Phosphorus-induced reconstruction of Sub‐2 nm ultrafine spinel type CoO nanosheets for efficient water oxidation

Abstract The surface configuration of low‐cost spinel oxides for oxygen evolution reaction (OER) can significantly affect the electrochemical behavior by generating a thin oxyhydroxide layer and other structures on the surface. Herein, we design and construct phosphorus (P)-activated ~1.0 nm ultrathin CoO nanosheets (devoted as Px-CoO NSs) with enriched P-O bonds and high valence state Co active sites, which is beneficial to the OER process due to the balance with Co3+ and oxygen vacancies on the reconstructed surface/interface. In addition, such an ultrathin nanosheet structure is also benefit to expose more active sites and improve the intrinsic electronic conductivity. As a result, the surface reconstructed Px-CoO NSs show superior OER activity compared with pure CoO and IrO2 as benchmark.
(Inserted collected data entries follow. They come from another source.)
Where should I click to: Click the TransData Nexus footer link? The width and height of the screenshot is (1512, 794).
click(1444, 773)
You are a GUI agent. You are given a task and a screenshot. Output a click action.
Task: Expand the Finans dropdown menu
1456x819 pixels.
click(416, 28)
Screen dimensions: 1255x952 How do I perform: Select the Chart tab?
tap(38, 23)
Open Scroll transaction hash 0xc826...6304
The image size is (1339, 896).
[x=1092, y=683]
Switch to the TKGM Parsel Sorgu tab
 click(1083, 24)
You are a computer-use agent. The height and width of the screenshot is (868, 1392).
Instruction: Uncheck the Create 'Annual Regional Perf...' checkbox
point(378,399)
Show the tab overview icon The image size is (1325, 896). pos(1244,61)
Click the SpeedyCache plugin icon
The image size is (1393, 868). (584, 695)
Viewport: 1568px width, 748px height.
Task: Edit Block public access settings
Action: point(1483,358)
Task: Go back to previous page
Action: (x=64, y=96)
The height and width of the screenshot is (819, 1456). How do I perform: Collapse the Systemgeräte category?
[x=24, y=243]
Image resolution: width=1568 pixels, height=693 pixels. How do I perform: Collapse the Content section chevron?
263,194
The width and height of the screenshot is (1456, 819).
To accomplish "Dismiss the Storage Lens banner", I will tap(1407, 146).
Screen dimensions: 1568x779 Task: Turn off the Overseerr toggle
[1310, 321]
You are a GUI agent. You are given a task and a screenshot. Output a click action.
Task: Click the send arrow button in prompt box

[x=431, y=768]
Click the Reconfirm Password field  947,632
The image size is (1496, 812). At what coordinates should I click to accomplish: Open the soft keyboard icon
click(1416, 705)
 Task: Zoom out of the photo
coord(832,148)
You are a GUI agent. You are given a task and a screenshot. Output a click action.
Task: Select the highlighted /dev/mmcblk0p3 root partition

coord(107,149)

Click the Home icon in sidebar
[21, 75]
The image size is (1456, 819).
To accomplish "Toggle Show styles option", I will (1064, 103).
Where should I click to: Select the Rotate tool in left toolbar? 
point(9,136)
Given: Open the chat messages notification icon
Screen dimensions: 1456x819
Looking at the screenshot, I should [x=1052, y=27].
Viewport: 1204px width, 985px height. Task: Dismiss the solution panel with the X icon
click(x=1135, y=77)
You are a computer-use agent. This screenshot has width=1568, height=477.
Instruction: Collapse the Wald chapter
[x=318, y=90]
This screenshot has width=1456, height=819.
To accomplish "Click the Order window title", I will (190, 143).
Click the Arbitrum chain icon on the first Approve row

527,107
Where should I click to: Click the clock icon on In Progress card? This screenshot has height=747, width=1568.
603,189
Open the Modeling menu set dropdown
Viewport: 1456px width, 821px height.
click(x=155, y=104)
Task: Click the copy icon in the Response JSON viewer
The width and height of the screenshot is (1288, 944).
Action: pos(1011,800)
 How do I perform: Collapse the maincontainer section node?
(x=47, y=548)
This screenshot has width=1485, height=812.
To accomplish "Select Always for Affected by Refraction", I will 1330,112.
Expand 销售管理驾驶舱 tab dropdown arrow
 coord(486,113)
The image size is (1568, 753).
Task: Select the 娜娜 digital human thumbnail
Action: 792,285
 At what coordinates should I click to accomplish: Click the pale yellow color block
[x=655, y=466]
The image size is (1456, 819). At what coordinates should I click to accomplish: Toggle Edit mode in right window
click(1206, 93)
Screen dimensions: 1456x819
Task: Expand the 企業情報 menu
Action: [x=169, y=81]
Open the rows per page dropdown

Furthermore, P1-CoO NSs demonstrate intrinsically high mass activity of 6.8 A gCo−1 at an overpotential of 270 mV, large turnover frequency of 0.0024 s−1 at an overpotential of 300 mV, and strong cycling stability in 0.1 M KOH solutions. Structural analysis further reveals that, as compared with CoO, the P-substitution not only induces the surface reconstruction into active Co oxyhydroxides under OER conditions, but also enhances the reaction kinetics. Undoubtedly, this work enriches the ways to prepare high-performance transition-metal-oxide-based catalyst for practical applications.